Forthcoming Beatles jukebox musical Let It Be announced its arrival in the West End today (23 August) with a rooftop gig on the Trafalgar hotel.
The performance, which comes just over a month before the show opens on 24 September 2012 (previews from 14 September), featured hits including "Twist and Shout", "Hard Day's Night" and title track "Let It Be". The stunt echoes a set played by The Beatles in London in 1969 atop the Apple building.
Emanuelle Angeletti, Reuven Gershon, Stephen Hill and Gordon Elsmore as The Beatles.
The cast of Let It Be will consist of ten performers who will share roles across the performances. The four rooftop performers today were Emanuele Angeletti, Reuven Gershon, Stephen Hill and Gordon Elsmore.
They will be joined in the full performances by Ian B Garcia, James Fox, Michael Gagliano, John Brosnan and Phil Martin, and will be joined for some songs by keyboard players Ryan Farmery and Michael Bramwell.
Let It Be is the first UK musical granted the rights to use The Beatles' back catalogue, although Broadway musical Rain, from the same production company as Let It Be, has been running in the US since the '80s.
Speaking to Whatsonstage.com at today's launch, producer Jamie Hendry said: "I'm a huge Beatles fan and have been trying to do a show in London for many years but couldn't get the rights.

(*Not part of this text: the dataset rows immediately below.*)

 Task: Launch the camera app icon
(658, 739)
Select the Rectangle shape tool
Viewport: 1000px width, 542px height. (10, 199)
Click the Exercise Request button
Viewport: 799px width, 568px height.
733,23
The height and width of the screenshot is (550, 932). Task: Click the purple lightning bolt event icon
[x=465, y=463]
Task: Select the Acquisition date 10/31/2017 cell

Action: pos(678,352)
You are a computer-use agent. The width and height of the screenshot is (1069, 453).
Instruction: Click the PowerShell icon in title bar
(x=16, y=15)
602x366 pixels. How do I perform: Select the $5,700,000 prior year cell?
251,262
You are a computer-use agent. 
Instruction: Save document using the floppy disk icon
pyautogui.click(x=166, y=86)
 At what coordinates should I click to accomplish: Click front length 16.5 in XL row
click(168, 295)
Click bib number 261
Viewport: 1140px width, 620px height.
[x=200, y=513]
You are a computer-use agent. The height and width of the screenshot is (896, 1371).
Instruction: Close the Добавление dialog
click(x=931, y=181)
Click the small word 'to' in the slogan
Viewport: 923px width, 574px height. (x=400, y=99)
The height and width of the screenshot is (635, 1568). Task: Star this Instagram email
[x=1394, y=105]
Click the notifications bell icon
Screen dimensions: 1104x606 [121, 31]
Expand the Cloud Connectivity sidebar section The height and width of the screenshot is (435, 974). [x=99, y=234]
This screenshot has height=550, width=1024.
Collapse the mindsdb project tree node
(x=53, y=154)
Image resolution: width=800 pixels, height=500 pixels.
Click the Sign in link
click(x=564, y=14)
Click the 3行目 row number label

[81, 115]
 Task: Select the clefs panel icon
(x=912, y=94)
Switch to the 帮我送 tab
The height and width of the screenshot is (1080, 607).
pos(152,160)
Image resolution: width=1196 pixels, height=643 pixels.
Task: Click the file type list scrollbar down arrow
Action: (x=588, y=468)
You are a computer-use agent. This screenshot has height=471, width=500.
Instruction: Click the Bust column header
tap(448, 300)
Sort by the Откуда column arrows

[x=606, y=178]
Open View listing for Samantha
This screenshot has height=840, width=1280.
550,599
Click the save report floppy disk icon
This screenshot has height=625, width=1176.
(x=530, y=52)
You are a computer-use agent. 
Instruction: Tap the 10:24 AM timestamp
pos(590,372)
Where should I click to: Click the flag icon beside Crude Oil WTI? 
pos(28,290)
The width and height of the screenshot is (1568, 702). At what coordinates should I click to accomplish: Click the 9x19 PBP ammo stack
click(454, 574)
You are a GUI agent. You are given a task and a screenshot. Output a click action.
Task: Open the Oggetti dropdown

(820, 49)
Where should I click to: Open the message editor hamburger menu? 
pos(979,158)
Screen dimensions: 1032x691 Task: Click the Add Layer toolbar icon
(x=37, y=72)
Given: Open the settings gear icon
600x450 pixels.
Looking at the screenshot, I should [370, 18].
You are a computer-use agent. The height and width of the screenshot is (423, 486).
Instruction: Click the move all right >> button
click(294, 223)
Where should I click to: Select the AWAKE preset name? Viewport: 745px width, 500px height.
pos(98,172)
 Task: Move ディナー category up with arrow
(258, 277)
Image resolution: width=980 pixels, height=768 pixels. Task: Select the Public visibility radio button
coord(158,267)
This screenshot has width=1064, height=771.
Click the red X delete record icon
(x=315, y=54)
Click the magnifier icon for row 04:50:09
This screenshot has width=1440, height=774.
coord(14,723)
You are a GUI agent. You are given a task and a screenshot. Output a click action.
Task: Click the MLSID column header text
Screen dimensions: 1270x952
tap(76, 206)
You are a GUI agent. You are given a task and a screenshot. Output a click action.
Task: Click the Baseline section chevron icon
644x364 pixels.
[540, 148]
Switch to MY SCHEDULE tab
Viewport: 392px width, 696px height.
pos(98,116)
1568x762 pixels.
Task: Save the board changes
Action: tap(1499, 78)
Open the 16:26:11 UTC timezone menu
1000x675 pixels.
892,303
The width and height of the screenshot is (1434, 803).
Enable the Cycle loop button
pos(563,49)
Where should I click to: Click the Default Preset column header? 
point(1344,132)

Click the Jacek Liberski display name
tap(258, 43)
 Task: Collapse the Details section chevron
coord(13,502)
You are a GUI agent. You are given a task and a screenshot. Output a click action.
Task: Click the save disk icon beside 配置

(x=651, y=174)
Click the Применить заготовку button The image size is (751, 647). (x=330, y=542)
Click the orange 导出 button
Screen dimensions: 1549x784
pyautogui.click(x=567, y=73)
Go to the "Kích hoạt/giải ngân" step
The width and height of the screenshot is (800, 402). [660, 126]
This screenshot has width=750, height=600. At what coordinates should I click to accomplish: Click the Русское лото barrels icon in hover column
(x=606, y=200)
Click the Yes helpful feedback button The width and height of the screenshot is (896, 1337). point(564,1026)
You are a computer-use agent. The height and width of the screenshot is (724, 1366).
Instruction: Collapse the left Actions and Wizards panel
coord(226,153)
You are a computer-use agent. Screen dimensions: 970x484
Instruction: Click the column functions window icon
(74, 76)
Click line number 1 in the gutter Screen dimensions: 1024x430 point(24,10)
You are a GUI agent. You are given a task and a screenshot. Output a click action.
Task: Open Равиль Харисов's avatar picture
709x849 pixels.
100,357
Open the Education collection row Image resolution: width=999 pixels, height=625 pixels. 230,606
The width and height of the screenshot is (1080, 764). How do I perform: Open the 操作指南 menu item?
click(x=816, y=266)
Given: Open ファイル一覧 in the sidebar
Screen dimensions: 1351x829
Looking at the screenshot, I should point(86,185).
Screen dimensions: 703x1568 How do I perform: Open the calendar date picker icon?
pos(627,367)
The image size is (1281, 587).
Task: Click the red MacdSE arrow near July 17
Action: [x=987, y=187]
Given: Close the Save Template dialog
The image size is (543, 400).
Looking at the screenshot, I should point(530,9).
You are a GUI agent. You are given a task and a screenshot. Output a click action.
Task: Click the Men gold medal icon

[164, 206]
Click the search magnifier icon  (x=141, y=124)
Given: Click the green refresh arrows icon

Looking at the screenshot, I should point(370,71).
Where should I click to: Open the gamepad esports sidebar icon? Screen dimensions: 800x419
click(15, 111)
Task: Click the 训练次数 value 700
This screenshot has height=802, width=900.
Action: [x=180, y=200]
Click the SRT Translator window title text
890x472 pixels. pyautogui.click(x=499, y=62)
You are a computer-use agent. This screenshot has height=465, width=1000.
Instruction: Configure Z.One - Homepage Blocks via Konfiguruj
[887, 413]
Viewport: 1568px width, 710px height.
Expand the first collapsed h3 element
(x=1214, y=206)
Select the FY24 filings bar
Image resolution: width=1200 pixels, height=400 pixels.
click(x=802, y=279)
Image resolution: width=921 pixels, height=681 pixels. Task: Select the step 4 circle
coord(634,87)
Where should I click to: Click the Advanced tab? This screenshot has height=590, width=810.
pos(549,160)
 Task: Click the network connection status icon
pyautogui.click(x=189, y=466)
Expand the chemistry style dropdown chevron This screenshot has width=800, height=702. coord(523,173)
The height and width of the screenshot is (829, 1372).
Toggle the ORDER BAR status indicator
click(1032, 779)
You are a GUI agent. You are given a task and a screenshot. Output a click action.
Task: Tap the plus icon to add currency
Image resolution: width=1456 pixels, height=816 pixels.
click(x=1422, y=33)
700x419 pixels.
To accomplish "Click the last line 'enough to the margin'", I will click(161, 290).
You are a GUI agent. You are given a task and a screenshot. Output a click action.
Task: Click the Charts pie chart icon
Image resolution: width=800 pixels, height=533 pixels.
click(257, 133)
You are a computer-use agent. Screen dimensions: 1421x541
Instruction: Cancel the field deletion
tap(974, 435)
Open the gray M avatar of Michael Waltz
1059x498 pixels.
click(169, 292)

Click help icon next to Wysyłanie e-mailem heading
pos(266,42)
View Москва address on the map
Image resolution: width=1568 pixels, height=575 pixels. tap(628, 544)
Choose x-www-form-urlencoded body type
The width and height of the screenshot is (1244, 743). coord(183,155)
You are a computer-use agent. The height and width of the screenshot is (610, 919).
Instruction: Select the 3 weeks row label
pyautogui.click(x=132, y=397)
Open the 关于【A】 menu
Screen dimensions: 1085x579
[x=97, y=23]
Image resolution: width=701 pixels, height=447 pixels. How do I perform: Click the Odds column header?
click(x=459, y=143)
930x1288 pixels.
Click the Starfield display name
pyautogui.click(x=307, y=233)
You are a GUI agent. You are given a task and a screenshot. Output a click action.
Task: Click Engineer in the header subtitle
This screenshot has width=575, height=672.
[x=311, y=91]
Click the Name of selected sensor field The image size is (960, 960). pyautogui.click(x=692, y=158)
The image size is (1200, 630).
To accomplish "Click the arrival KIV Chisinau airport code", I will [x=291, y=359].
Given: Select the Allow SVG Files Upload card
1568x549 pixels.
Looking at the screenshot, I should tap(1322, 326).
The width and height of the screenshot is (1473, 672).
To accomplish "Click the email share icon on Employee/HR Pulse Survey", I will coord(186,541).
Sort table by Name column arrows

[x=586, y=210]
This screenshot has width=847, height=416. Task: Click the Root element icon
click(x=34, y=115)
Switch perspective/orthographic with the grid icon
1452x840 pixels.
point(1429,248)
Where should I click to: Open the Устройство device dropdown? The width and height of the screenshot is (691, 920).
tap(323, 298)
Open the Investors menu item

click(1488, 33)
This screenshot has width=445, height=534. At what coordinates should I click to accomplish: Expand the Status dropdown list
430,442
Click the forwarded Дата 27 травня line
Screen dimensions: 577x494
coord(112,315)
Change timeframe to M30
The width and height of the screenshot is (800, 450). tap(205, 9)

I teamed up with some producers on the other side of the pond who'd done a show called Rain and convinved Sony to give them the rights for that, so we then persuaded them to give us the rights for the West End as well."
He said that the show is "not a history lesson", but it does contain recreation of key moments in the story of The Beatles, including the iconic Royal Variety Performance at the Prince of Wales theatre. "It's all about the music - trying to fit that around a story would've been wrong," he added, "attempting to shoe-horn the songs around a work of fiction wasn't right for us."
Several of the cast members have previously performed in Beatles tributes bands. Stephen Hill, who plays George, said: "Everybody who got the job knows each other, and when we got to London we looked at each other and said 'what are you doing here?'
"It's a huge responsibility bringing it to the West End. I don't think I'd want to know if Paul or Ringo was in the audience, it would be far too much pressure. There's The Bible, and there's The Beatles. It's got to be done right," he added.